A good breeder will always allow prospective pet owners to tour the breeding facilities. These should be clean and spacious, with adequate shelter from both heat and cold, and no breeder should have more animals on the premises than they can safely care for properly. Good breeders have nothing to hide with respect to their breeding facilities. This is also a reason to never buy animals sold from the back of a truck, in front of stores, or anywhere where the facilities are not viewable. When used, cages must be spacious, clean, and well-bedded. Dogs and puppies should have adequate exercise time outside of the cage.

A good breeder will always provide the paperwork for your puppy, which must include not only breed registration papers but also paperwork from a veterinarian demonstrating that the animal has had an examination and all the appropriate vaccinations and dewormings. Do not pay for the animal unless you receive the paperwork simultaneously, including a copy of the medical history. Good breeders often have a list of references of previous clients whom you may call.

Good breeders often want to get to know you before selling you a puppy. Although it may seem intrusive, good breeders feel responsible for the animals they are selling and want to ensure they go to a good home.

Beware of “discount” pets sold online or from ads in the paper. Good breeders will charge more for animals whose pedigree warrants the expense. Backyard breeders who sell dogs and puppies cheaply are not able to afford proper care for those animals and may possibly sell you an animal with serious medical problems.

Good breeders bring their animals to vets to receive vaccinations and exams. Beware of breeders who claim to have vaccinated the pets on their own. Your puppy may not have received the vaccines at all or may have been inadequately vaccinated. Also, if you need to board the animal for any reason, you may be required to re-vaccinate the dog or puppies because you will have no proof that a vet provided the vaccines.

Good breeders are aware of the potential genetic issues certain breeds face. If your breeder is not serious about screening for hip dysplasia in German Shepherds, for example, they have not researched the problem sufficiently and are likely to evade responsibility for treating the dogs if the problem arises. Work with a breeder who is educated enough to be able to implement good breeding practices.

Do not agree to become co-owner with the breeder. While some breeders may insist on this clause in a contract, agreeing to this situation may bar you from having legal rights to your animal and may prevent you from being able to make medical decisions on behalf of your animal. You may even lose permanent animal custody if you agree to this arrangement.

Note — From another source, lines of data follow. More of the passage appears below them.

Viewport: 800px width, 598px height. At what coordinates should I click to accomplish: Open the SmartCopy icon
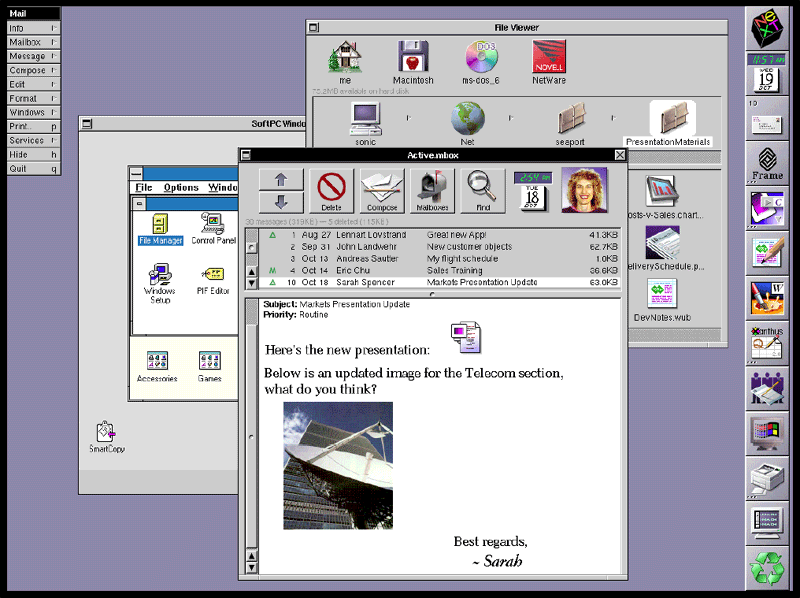point(106,436)
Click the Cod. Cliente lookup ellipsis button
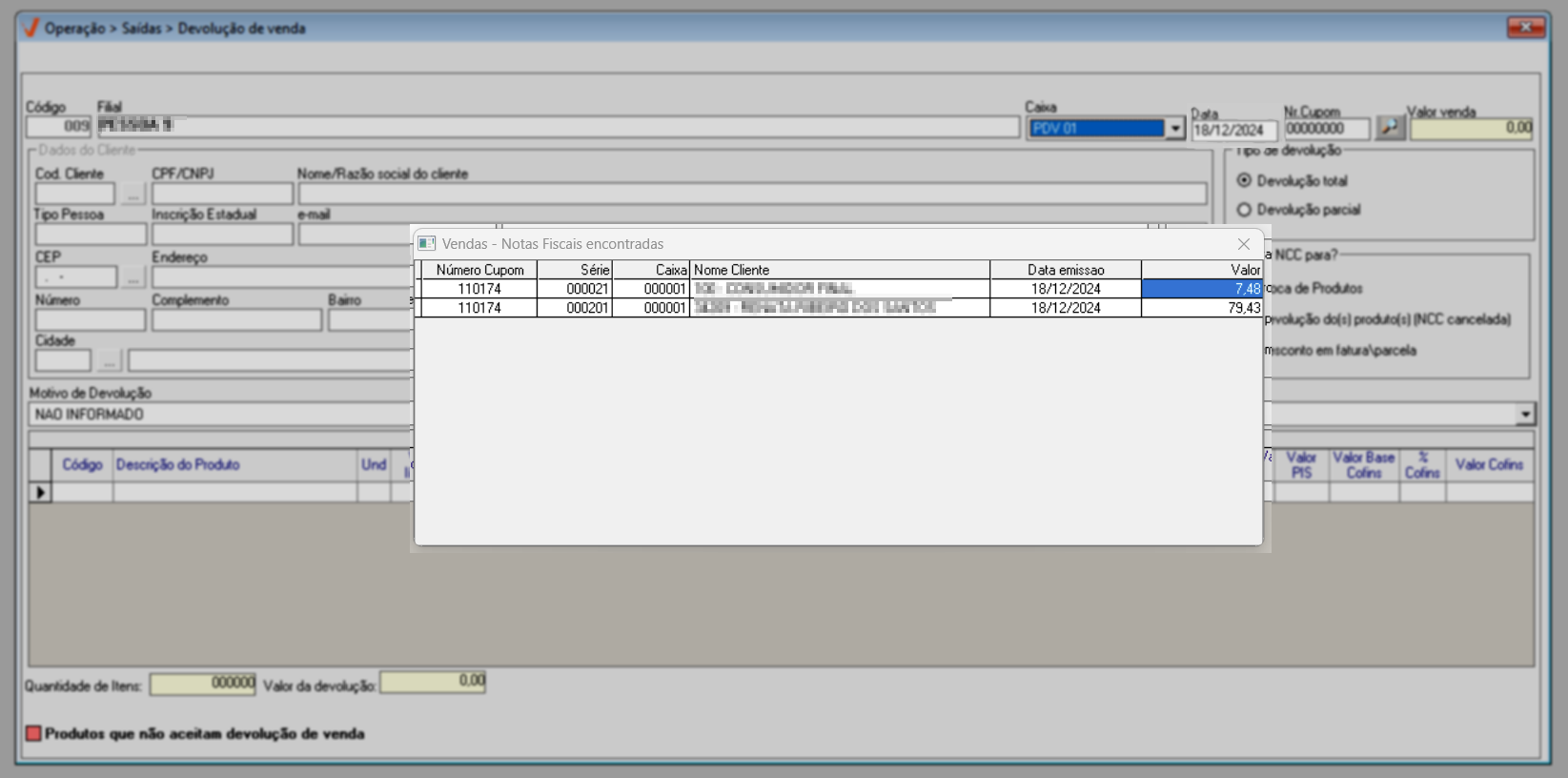This screenshot has width=1568, height=778. [132, 194]
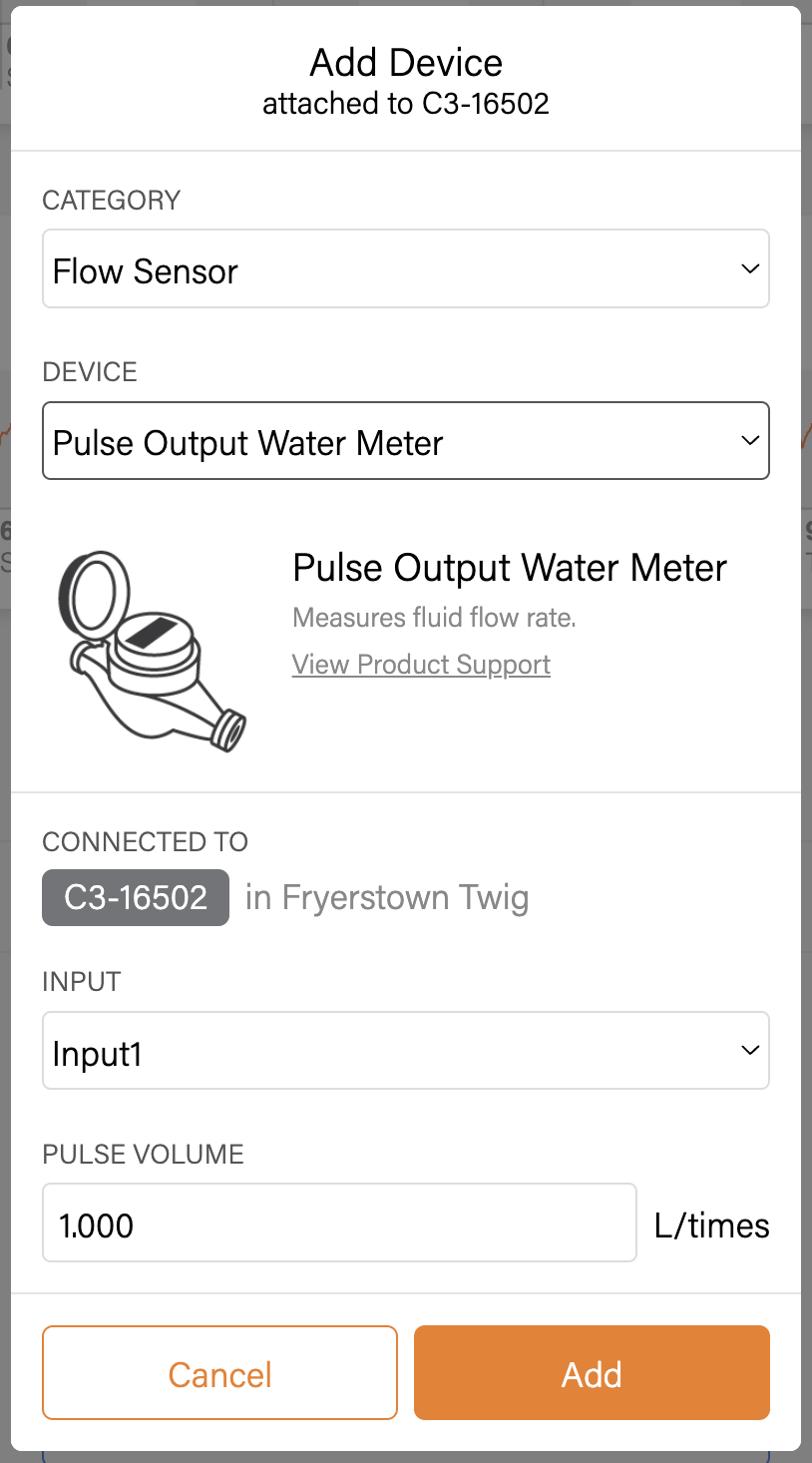Cancel the Add Device dialog

[x=219, y=1373]
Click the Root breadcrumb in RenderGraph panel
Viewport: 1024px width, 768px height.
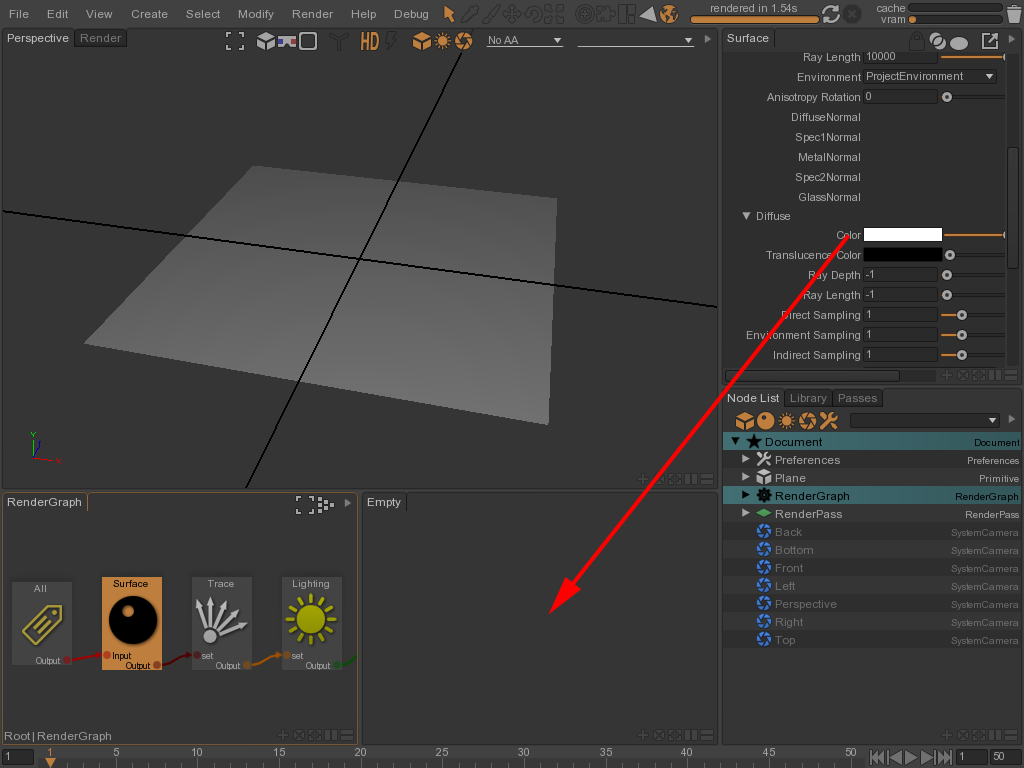click(x=17, y=736)
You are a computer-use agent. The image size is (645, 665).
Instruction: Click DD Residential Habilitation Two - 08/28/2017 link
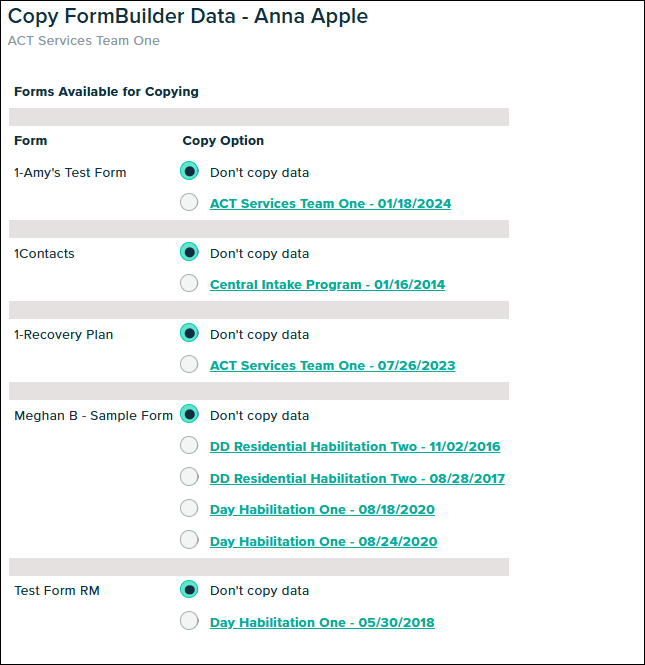[x=357, y=478]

Good breeders will provide you with reliable and current contact information. If a breeder seems unwilling to provide a phone number or is in the process of moving, do not work with them. It will be much harder to locate if you need to find them later to deal with medical problems.

Avoid making your decision based solely on information from a breeder’s website. A bad breeder may have a good website and unhealthy animals.

Do not “rescue” an animal from a bad breeder. Paying a bad breeder for a dog or puppy who is clearly being abused may save that animal but will ensure that the breeder continues to profit by abusing or neglecting other animals. Instead, contact Animal Control Services in your area and try to adopt the animal from the shelter if the breeder’s animals are impounded.